The hypothalamus and pituitary are essential for childhood and adolescent development and are vulnerable to injury and dysfunction following brain trauma.

The hypothalamus and pituitary are essential for childhood and adolescent development and are vulnerable to injury and dysfunction following brain trauma. Hypothalamic-pituitary dysfunction has been well recognized after traumatic brain injury (TBI) in adults. However, data regarding hypothalamic-pituitary function in brain-injured children and adolescents are scant. It is necessary for physicians as well as patients and family members to know that onset of hypothalamic-pituitary deficits can occur even after several years following brain injury.

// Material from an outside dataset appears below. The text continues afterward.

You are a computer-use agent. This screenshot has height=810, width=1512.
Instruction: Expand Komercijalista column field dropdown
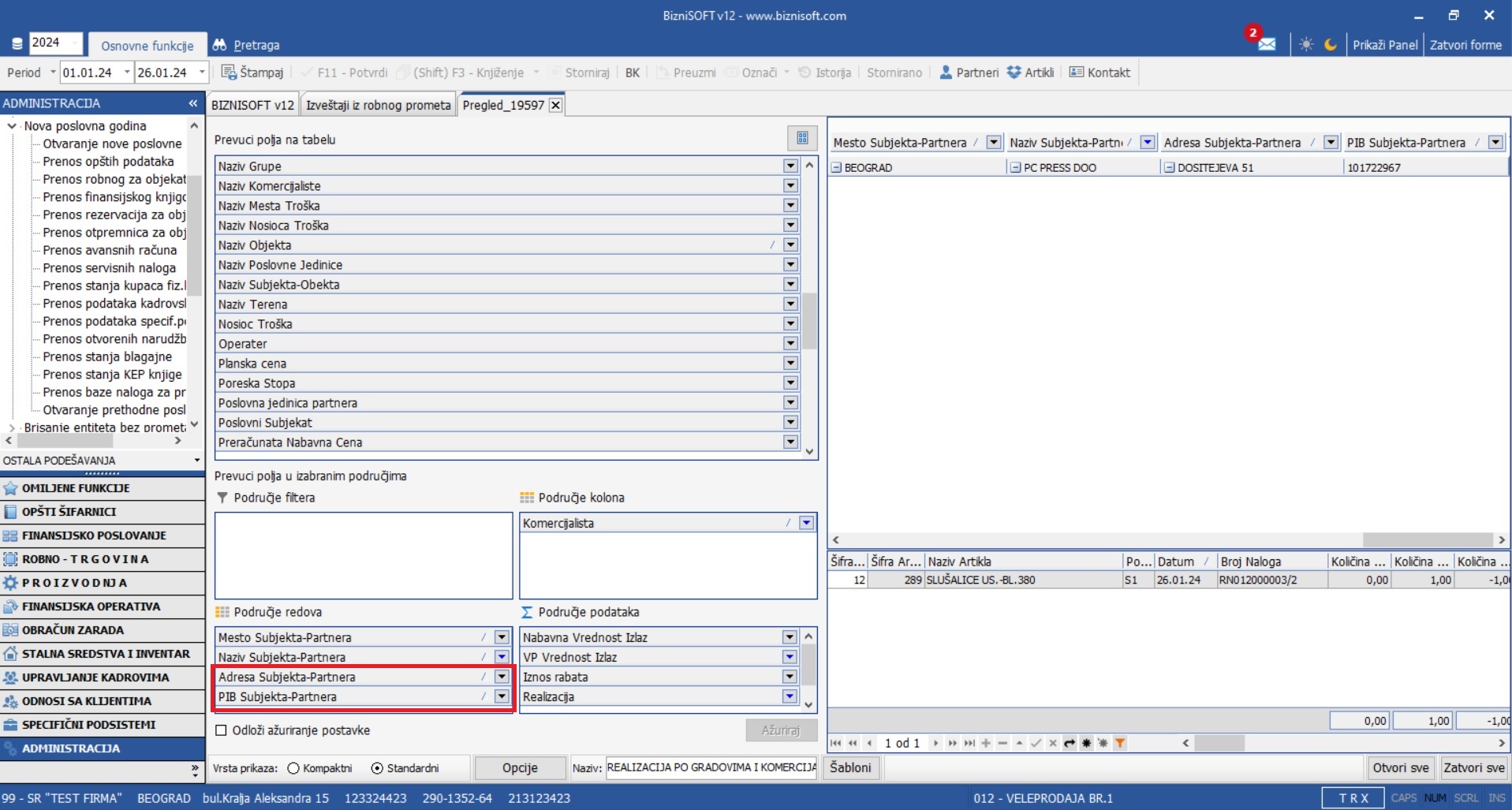coord(806,523)
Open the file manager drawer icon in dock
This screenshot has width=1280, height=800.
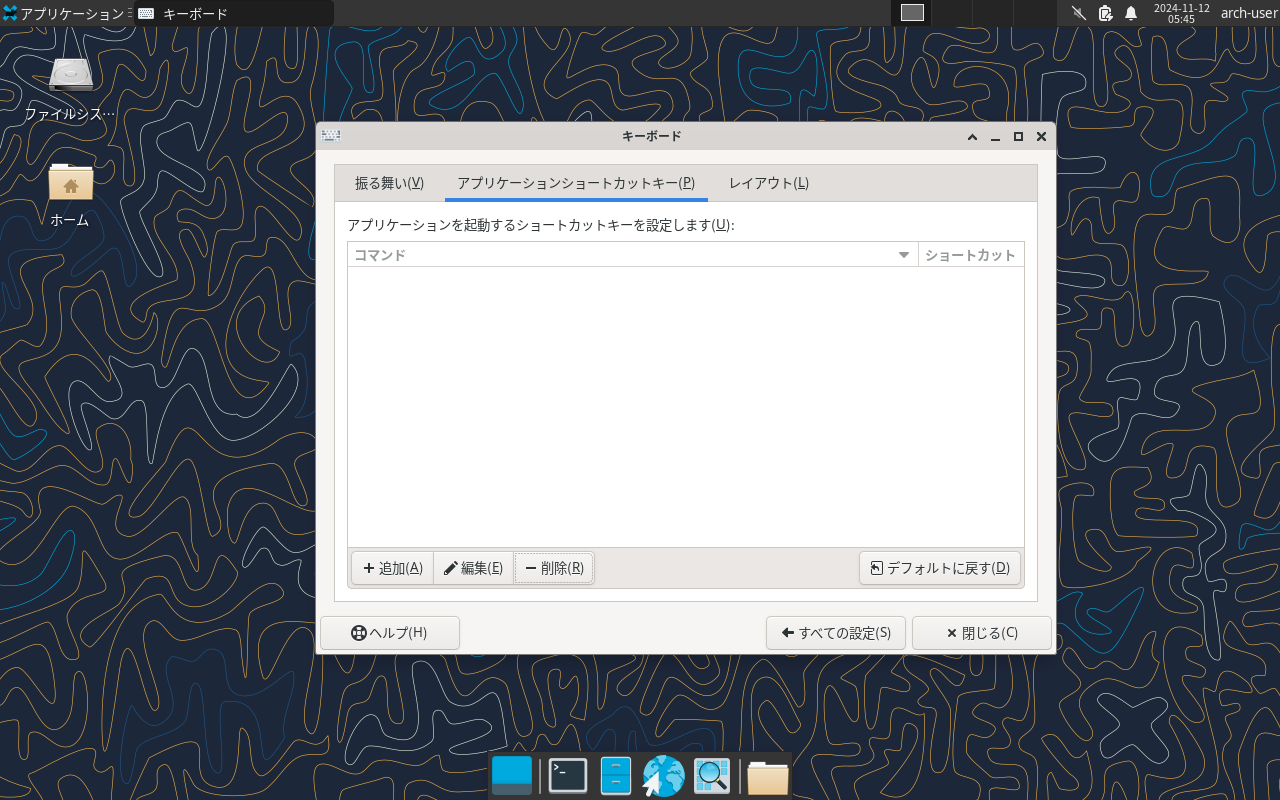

Acerini et al reviewed the available pediatric data, which showed that after both mild and severe TBI, hypopituitarism may occur; growth hormone (GH) and gonadotropin deficiencies appear to be most common. Precocious puberty has also been documented. Detailed investigations of pituitary function have been reported in 20 patients (12 males, 7 females, and 1 unspecified sex). Subjects ranged in age from infancy to 16 years at the time of injury; they were investigated between 1 and 42 years after the initial episodes of TBI. All patients had multiple anterior pituitary hormone deficiencies, except one, who had isolated GH deficiency. The frequencies of deficient hormones were: GH 85%, LH/FSH 80%, TSH 75%, and ACTH 50%. It was notable that in 6 patients, multiple deficiencies were documented after relatively mild head injury without loss of consciousness. Pituitary stalk transaction was demonstrated on MRI in several cases. The diagnosis of hypothalamic-pituitary deficiency was made during childhood and adolescence in 17 of the 20 patients and during adult life in the remaining 3. The key presenting symptoms were growth failure, delayed or arrested puberty, secondary amenorrhea or reduced libido. Delay in the diagnosis was extreme in many cases and hypopituitarism was clearly not considered as a possible complication of the TBI until defects of growth or reproductive function became obvious.

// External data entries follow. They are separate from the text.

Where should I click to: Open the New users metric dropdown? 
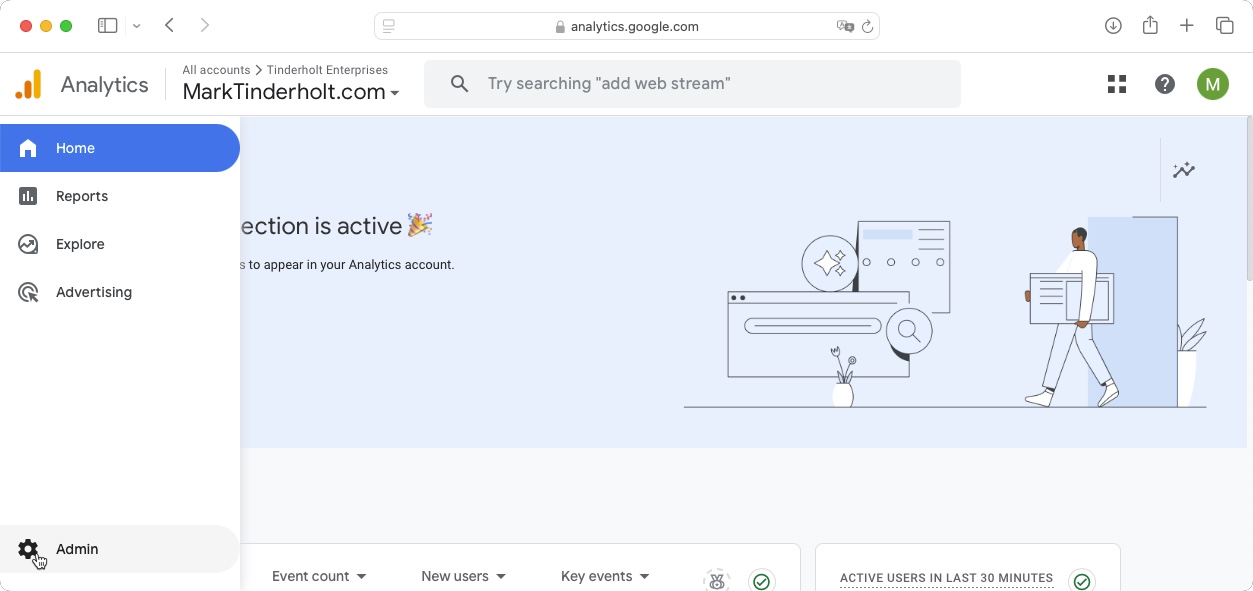pos(463,576)
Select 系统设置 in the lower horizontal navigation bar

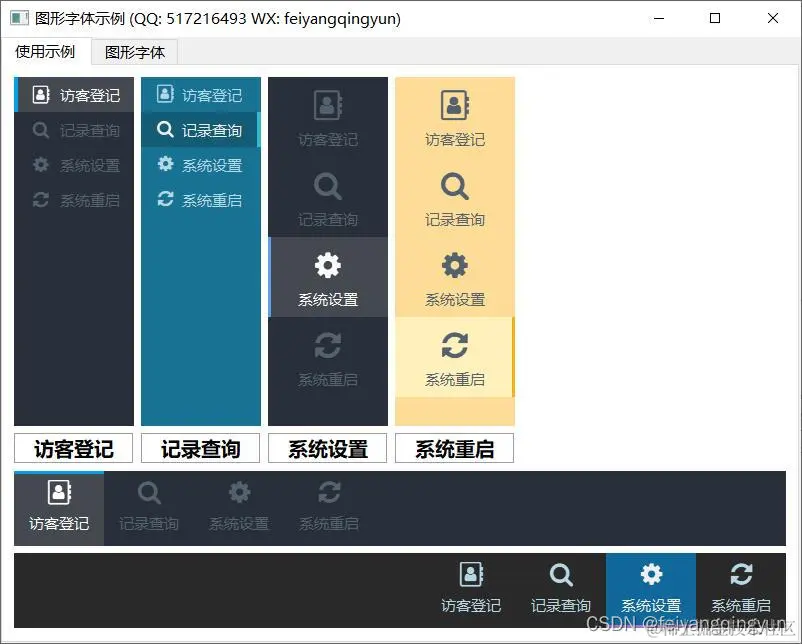point(238,505)
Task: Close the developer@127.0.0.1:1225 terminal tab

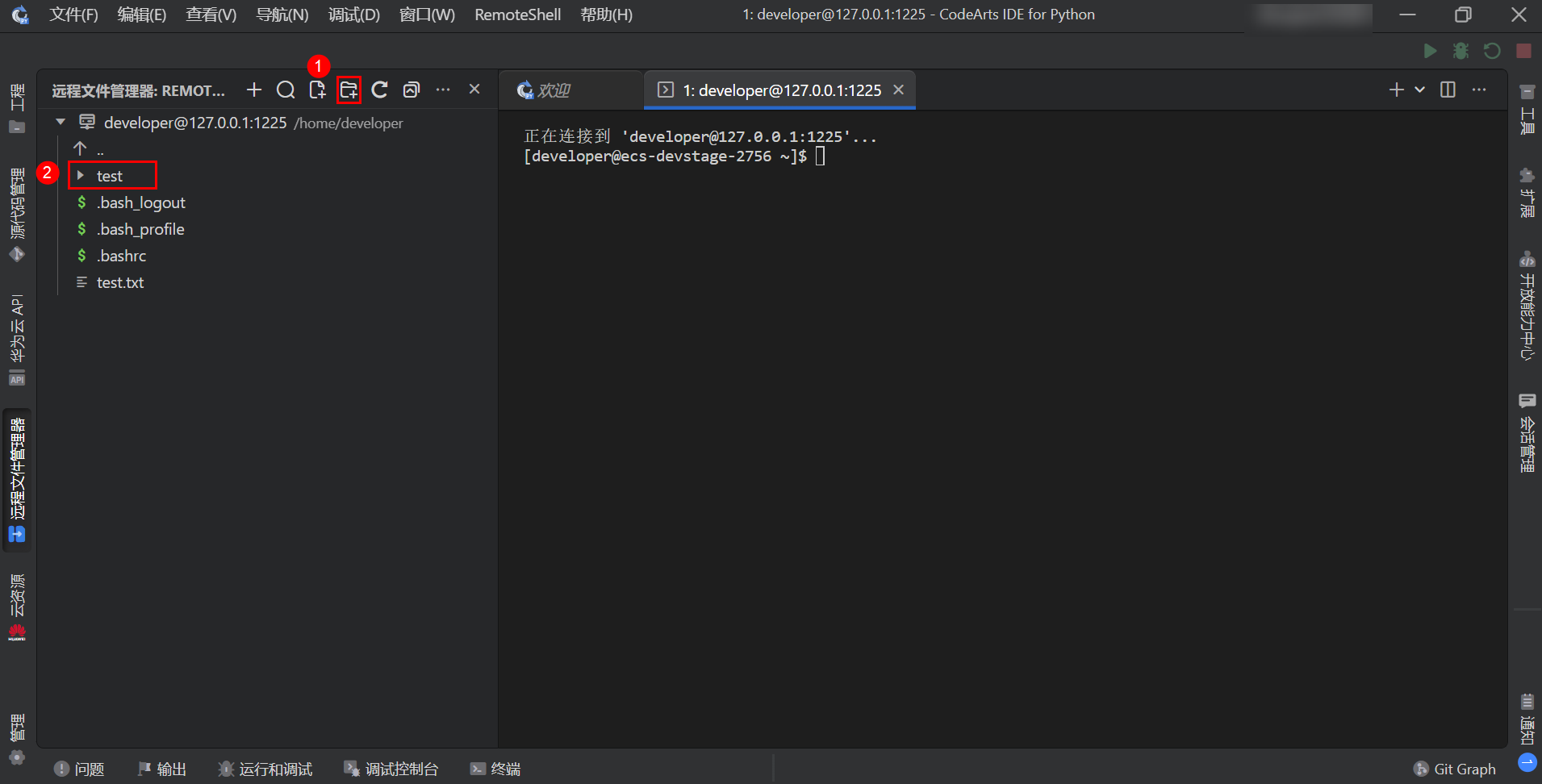Action: click(898, 90)
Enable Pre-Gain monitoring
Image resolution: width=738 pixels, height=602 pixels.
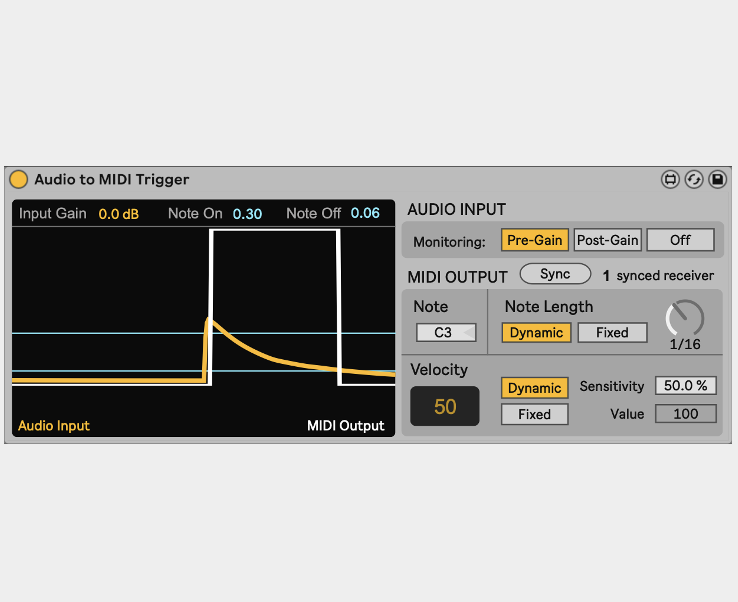point(535,240)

Acerini and colleagues urged pediatric endocrinologists, in collaboration with adult endocrinologists, to perform formal prospective research studies in patients suffering from TBI to clarify prevalence, natural history, and response to hormone replacement.


Reference

Nishi, Y. and Lifshitz, F. (2007) Childhood Hypopituitarism after traumatic brain injury [review and comment from the literature]. Growth, Genetics and Hormones 23(2): 24-35.